Exercise brief - With both ends included, repeat exactly the lines of the entries below from the one containing "You are a computer-use agent. Image" down to the one containing "Task: Decrease volume with minus icon", and no others.

Pixel coordinate grounding data -
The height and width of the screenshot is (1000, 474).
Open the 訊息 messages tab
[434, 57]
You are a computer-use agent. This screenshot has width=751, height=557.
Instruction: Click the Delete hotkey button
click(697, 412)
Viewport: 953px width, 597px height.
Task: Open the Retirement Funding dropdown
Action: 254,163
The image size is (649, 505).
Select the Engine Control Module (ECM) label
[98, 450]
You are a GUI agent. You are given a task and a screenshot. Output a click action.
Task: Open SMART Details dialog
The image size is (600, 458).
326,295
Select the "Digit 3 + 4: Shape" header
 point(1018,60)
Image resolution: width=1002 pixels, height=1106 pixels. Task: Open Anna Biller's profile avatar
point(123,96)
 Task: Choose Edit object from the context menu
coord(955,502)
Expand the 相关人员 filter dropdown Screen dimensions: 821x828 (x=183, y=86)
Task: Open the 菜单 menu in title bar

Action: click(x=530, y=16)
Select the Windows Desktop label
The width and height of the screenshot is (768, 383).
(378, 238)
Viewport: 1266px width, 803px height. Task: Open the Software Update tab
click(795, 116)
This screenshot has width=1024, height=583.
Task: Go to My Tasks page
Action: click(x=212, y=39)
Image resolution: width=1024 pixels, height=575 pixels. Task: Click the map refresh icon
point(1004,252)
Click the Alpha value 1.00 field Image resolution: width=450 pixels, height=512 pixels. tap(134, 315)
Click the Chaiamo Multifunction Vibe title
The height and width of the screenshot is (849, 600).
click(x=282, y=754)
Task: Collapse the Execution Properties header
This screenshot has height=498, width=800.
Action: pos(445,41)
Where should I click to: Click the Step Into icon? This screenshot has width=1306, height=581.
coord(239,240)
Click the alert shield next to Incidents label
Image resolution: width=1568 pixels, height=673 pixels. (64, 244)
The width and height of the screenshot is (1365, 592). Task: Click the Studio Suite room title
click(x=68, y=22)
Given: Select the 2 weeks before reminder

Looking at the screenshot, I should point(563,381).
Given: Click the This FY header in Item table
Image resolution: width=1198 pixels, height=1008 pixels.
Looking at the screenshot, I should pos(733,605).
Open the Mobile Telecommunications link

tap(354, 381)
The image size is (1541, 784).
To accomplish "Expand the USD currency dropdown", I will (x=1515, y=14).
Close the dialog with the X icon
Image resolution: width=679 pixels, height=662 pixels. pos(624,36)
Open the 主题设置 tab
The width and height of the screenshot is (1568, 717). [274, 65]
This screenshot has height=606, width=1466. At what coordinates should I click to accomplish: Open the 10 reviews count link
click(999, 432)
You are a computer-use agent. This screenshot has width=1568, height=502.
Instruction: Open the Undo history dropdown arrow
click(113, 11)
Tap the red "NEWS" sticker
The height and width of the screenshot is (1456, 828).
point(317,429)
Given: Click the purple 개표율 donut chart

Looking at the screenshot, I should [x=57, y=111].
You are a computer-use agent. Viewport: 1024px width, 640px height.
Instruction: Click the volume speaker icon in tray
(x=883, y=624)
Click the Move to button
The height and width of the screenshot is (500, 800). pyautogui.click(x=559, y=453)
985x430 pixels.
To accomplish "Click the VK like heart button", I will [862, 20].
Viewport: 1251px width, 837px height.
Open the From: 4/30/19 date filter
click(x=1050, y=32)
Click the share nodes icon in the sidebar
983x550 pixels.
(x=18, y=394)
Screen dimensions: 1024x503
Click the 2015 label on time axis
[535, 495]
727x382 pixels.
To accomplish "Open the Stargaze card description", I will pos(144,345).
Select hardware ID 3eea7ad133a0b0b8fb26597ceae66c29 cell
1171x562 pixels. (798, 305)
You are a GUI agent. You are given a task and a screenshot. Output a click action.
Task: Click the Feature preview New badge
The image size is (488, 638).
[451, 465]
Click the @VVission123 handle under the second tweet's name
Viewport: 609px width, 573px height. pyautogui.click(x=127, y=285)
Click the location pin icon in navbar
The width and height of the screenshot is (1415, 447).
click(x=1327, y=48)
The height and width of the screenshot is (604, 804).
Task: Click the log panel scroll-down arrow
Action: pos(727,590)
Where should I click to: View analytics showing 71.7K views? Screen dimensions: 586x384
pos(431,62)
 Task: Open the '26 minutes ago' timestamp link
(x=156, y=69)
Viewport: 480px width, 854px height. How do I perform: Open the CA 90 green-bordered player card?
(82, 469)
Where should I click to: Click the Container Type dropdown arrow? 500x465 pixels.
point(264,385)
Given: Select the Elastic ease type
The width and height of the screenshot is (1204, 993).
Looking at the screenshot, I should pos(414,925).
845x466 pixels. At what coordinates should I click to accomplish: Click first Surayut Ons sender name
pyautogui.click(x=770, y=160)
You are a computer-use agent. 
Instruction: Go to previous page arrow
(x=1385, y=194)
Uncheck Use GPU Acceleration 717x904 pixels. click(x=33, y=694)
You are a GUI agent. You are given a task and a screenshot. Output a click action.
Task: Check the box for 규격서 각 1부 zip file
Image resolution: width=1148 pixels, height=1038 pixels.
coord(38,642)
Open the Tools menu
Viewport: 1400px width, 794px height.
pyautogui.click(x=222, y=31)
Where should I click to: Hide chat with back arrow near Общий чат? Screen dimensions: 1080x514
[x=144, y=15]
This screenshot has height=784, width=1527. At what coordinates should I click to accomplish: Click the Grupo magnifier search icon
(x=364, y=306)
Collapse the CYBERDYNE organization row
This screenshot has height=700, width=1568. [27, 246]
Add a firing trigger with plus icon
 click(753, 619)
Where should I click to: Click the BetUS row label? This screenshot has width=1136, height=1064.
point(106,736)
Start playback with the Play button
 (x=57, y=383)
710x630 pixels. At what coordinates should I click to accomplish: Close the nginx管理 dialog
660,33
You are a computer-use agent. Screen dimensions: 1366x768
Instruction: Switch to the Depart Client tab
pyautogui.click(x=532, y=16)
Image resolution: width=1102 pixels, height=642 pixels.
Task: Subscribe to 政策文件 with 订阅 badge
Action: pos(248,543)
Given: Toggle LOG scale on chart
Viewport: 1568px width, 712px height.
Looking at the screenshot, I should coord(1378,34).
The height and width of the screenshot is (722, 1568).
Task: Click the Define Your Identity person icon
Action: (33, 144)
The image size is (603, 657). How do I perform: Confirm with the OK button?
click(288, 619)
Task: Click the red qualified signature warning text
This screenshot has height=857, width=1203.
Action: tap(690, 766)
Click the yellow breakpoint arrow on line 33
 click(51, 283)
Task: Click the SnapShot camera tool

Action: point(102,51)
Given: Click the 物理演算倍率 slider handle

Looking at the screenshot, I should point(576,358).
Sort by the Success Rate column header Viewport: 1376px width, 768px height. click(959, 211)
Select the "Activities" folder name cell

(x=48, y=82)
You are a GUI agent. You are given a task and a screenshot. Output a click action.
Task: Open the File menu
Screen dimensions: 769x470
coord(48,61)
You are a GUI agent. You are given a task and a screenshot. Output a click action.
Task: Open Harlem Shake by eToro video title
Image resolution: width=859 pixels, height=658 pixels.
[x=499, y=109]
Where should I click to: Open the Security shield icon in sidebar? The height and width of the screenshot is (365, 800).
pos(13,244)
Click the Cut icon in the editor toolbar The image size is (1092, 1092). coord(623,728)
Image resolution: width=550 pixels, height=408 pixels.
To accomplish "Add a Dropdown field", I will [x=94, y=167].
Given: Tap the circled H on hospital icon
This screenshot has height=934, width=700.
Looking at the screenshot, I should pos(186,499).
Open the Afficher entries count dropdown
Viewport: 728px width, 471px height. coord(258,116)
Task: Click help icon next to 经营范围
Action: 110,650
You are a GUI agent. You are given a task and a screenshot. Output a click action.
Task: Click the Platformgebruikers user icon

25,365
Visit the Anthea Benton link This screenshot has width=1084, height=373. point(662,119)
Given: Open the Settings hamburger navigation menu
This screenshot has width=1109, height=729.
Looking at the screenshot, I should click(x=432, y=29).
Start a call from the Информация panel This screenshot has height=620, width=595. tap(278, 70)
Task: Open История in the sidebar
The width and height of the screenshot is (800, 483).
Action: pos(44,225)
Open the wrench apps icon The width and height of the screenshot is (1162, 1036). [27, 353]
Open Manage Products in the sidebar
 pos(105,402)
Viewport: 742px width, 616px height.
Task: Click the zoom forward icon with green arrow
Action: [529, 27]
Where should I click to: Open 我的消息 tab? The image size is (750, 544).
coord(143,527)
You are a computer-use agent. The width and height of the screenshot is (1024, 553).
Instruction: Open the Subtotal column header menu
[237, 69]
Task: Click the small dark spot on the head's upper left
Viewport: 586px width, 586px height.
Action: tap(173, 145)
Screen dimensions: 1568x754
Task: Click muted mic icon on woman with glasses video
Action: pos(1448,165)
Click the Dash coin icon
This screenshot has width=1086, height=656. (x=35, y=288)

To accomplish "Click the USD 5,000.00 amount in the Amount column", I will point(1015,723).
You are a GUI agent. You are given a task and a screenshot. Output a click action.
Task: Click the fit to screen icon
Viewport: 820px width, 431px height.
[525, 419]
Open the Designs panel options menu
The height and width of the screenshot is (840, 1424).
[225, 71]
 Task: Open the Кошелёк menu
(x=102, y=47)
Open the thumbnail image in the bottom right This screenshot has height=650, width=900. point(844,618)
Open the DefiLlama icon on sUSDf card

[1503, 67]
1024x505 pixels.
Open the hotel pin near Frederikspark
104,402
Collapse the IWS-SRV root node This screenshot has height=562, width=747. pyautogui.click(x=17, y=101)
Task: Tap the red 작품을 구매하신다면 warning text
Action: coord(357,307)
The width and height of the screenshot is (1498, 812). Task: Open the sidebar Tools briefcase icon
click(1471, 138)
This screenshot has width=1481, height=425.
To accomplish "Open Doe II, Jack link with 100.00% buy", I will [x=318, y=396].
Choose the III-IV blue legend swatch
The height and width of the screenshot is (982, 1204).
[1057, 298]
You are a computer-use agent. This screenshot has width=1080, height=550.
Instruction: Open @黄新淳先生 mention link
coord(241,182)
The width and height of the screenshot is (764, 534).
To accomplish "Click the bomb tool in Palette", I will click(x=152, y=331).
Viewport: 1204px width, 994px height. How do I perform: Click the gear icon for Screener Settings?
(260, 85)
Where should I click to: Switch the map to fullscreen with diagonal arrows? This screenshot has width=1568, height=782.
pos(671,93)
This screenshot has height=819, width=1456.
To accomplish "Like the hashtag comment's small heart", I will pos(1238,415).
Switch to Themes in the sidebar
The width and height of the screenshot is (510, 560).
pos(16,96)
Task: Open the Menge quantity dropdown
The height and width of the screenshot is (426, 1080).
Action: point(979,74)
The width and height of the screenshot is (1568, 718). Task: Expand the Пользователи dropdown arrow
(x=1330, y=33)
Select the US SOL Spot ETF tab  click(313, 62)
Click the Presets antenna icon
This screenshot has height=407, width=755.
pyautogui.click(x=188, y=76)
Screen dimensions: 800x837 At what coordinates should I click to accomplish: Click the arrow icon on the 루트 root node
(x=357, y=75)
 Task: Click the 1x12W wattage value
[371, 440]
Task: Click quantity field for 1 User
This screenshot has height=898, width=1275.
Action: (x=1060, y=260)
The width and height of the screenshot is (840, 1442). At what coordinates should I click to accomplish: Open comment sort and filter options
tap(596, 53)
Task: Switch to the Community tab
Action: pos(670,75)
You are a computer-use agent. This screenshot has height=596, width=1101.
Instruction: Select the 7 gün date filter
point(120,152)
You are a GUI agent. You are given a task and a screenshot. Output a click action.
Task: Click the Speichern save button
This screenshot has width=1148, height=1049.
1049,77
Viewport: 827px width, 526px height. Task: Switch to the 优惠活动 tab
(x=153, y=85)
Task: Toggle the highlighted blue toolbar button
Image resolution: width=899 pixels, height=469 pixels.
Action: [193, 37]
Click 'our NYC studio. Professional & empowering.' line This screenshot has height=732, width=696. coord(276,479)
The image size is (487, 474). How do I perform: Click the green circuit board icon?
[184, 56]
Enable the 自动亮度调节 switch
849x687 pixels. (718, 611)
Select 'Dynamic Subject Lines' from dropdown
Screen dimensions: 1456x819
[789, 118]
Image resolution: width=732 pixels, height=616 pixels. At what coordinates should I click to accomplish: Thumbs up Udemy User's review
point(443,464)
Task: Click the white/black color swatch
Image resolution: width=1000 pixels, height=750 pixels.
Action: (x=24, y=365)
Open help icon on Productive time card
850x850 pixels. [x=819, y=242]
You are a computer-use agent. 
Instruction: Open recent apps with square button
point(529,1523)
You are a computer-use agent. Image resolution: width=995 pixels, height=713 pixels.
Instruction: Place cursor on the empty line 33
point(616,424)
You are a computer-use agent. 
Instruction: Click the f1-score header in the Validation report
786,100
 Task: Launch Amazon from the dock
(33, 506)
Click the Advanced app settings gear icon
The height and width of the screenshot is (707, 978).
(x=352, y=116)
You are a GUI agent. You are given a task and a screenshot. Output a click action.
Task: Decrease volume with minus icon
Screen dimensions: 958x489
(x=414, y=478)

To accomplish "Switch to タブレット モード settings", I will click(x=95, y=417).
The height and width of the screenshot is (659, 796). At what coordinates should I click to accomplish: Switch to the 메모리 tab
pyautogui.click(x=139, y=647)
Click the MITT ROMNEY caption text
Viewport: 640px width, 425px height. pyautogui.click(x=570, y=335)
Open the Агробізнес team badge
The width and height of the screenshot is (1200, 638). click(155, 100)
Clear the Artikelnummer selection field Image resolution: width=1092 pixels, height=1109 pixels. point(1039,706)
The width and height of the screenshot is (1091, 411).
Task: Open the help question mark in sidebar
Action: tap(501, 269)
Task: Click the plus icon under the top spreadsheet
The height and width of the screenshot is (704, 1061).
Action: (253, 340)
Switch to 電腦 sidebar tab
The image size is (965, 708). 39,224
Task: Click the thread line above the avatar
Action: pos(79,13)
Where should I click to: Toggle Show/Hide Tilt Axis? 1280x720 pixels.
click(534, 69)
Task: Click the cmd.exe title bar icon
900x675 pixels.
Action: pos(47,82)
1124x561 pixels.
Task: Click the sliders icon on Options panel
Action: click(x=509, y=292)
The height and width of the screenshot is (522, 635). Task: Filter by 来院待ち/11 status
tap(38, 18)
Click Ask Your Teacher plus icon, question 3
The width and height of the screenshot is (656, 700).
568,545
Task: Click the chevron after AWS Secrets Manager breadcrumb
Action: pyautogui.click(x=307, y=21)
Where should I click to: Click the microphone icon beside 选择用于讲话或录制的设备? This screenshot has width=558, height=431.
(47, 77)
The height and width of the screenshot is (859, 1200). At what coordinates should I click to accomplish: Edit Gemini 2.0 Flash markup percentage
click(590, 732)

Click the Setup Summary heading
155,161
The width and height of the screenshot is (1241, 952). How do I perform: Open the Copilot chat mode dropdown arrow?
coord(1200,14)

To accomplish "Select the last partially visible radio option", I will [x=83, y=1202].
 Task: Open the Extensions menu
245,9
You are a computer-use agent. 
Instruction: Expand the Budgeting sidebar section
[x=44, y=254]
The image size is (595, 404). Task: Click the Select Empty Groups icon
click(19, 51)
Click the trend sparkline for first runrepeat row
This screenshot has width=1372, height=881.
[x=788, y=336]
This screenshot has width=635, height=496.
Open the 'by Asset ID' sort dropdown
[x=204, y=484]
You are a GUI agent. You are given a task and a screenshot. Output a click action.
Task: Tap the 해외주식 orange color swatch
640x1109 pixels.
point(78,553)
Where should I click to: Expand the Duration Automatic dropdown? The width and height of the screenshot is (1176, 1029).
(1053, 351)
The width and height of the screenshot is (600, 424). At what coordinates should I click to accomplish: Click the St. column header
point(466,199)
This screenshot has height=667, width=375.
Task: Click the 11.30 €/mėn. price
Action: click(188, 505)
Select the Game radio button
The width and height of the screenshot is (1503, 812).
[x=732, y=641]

Output -
You are a computer-use agent. Image resolution: width=995 pixels, height=713 pixels.
Instruction: Place cursor on the empty line 33
point(616,424)
You are a computer-use agent. 
Instruction: Click the f1-score header in the Validation report
786,100
 Task: Launch Amazon from the dock
(33, 506)
Click the Advanced app settings gear icon
The height and width of the screenshot is (707, 978).
(x=352, y=116)
You are a GUI agent. You are given a task and a screenshot. Output a click action.
Task: Decrease volume with minus icon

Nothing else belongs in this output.